### Parts of the exercise
1) Which key challenges does the electric vehicle article say industry players and government bodies have been addressing?
2) Set down the electric vehicle article word for word from "It is projected" to "the key facilitators.".

By Nitin Kapoor, Managing Director, Saera Electric Auto Pvt Ltd

The renewed focus on overall sustainable economic growth has prompted India to chalk out a roadmap to not just meet the commitments made at the Paris agreements but further excel to exceed the targets. The demands for cleaner and greener modes of transportation have been escalating lately, especially post pandemic, and the country eyes to achieve electrification of 70 per cent of all commercial cars, 30 per cent of private cars, 40 per cent of buses and 80 per cent of two and three-wheelers by 2030.

Despite several hurdles, the electric vehicle sector in India has witnessed a massive boom in recent years, especially in the sale of electric three wheelers  –After witnessing a dip in sales in FY21, electric three-wheelers have seen a strong growth of 101 per cent selling 1,77,874 units in FY22, and are on a path to surpass FY23’s expectations. .In June 2022, sale of the electric 3-wheelers has surged to a staggering 26,900 units from just 6.100 units same time last year – more than 4 times increase in MOM basis 21-22.In addition, E-3W have surpassed more than 50 % of total 3 W sales in June 58 % of 3W sold were EV.

With the electric mobility ecosystem picking up pace to meet the global standards, industry players facilitated by government bodies have been addressing key challenges like technology cost, implementation of policies, manufacturing and supply, charging infrastructure and consumer behavior. Though being at the nascent stage, the Indian EV sector is adopting innovative strategies to mobilize capital for the EV transition while also reducing the risks related to technology, policy, manufacturers, resale, utilization, maintenance, and customers.

It is projected that for the steady transition towards clean mobility, a cumulative investment of around Rs 19.7 trillion on electric vehicles will be required in the next ten years to build up a stable ecosystem boosted by a robust charging infrastructure. While Original Equipment Manufacturers (OEMs), non-banking financial companies (NBFCs), banks, fleet operators, industry start-ups and fin-techs are the major players to drive the electric transition in India, central and state governments and their policies will be the key facilitators.

In its endeavor to encourage the production and sale of the Electric Vehicles (EVs) for a sustainable and greener future, the union government has introduced several policies and tax exemptions in the recent years. Paving the way towards faster adoption of electric vehicles in the country, the central government launched the National Electric Mobility Mission Plan (NEMMP) in 2013 – which is projected to save 9,500 million litres of crude oil equivalent to Rs 62,000 crore.

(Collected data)
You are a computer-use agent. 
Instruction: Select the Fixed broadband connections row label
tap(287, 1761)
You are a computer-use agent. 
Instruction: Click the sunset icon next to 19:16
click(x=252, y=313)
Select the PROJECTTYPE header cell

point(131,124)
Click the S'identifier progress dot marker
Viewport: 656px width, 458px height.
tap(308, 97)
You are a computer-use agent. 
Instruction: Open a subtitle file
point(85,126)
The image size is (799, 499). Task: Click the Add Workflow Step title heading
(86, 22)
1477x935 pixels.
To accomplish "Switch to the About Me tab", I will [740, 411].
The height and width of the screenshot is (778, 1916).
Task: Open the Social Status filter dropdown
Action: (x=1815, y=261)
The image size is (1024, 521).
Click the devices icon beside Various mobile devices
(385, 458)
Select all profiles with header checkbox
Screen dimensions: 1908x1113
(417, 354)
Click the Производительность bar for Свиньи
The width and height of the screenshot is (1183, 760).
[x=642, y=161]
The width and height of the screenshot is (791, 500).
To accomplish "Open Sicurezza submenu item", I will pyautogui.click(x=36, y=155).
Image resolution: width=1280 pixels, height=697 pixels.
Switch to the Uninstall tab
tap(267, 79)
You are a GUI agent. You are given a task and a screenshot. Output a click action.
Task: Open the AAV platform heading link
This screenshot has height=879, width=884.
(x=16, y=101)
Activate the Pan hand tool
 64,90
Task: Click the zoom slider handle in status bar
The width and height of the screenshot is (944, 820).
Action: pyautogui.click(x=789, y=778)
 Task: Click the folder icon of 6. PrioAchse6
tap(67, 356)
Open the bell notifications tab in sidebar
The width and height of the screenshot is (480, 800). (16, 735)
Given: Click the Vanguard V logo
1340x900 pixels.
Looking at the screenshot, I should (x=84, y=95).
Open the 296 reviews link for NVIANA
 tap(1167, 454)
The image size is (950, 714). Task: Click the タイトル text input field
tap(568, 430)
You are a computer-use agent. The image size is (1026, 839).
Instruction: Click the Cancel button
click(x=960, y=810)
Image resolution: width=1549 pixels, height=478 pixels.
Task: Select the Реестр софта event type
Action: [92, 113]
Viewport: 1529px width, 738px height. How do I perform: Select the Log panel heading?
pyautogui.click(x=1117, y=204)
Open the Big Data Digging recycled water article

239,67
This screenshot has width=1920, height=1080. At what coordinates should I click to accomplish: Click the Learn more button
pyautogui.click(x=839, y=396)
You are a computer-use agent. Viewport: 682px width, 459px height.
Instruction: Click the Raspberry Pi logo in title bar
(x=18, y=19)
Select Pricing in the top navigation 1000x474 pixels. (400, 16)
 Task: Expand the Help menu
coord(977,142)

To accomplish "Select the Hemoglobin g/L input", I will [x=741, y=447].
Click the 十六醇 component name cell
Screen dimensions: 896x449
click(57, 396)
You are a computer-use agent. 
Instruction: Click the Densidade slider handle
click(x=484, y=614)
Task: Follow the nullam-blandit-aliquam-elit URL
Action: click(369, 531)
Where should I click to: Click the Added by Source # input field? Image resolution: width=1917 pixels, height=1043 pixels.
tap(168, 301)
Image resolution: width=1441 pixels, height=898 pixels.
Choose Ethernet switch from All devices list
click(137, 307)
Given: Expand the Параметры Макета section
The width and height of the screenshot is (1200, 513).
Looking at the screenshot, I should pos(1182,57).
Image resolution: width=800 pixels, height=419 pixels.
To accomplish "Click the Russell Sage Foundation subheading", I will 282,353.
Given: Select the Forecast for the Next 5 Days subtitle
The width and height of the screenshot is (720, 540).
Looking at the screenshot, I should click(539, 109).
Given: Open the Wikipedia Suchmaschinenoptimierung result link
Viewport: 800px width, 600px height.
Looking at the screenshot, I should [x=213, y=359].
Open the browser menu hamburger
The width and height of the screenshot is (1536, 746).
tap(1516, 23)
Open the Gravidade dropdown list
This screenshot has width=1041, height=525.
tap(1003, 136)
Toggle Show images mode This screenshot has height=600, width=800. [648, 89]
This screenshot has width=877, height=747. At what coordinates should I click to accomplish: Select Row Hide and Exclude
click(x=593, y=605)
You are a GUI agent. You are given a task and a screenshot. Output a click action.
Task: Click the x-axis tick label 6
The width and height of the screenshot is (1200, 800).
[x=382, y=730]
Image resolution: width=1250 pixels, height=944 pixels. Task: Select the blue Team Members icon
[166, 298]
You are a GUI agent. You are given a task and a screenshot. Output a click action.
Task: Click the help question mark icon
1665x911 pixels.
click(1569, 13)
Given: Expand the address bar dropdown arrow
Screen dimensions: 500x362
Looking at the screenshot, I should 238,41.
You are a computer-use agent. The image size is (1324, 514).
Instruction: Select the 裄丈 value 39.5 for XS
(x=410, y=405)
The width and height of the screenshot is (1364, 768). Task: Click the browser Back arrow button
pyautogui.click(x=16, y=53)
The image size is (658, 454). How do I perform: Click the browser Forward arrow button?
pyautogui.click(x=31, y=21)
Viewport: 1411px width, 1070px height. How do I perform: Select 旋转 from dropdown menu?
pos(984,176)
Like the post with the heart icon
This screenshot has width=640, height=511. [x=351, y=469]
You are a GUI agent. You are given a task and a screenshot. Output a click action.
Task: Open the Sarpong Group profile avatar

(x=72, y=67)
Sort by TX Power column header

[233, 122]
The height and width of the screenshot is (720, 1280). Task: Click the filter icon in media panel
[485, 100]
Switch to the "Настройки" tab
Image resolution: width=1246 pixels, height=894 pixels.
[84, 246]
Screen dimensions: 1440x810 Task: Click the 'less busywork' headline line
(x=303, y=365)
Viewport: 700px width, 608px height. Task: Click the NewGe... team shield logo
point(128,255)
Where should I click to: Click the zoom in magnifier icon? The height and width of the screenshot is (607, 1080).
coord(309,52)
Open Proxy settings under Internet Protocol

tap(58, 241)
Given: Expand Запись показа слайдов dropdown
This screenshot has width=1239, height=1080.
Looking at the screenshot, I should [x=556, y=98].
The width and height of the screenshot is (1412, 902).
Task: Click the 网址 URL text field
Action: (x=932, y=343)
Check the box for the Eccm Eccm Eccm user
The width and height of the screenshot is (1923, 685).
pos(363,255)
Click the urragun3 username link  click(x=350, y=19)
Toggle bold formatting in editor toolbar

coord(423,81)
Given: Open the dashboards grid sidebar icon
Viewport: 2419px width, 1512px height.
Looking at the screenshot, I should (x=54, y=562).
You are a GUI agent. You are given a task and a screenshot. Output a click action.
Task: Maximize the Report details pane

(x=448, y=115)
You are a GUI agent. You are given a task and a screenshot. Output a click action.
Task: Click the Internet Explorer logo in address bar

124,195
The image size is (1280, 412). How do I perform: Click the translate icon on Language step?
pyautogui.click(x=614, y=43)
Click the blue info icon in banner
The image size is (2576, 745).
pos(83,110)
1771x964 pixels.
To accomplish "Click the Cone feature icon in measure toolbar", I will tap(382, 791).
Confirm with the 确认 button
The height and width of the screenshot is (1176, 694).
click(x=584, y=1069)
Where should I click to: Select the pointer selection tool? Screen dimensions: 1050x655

### Numbered answers
1)
- Technology cost
- Implementation of policies
- Manufacturing and supply
- Charging infrastructure
- Consumer behavior

2)
It is projected that for the steady transition towards clean mobility, a cumulative investment of around Rs 19.7 trillion on electric vehicles will be required in the next ten years to build up a stable ecosystem boosted by a robust charging infrastructure. While Original Equipment Manufacturers (OEMs), non-banking financial companies (NBFCs), banks, fleet operators, industry start-ups and fin-techs are the major players to drive the electric transition in India, central and state governments and their policies will be the key facilitators.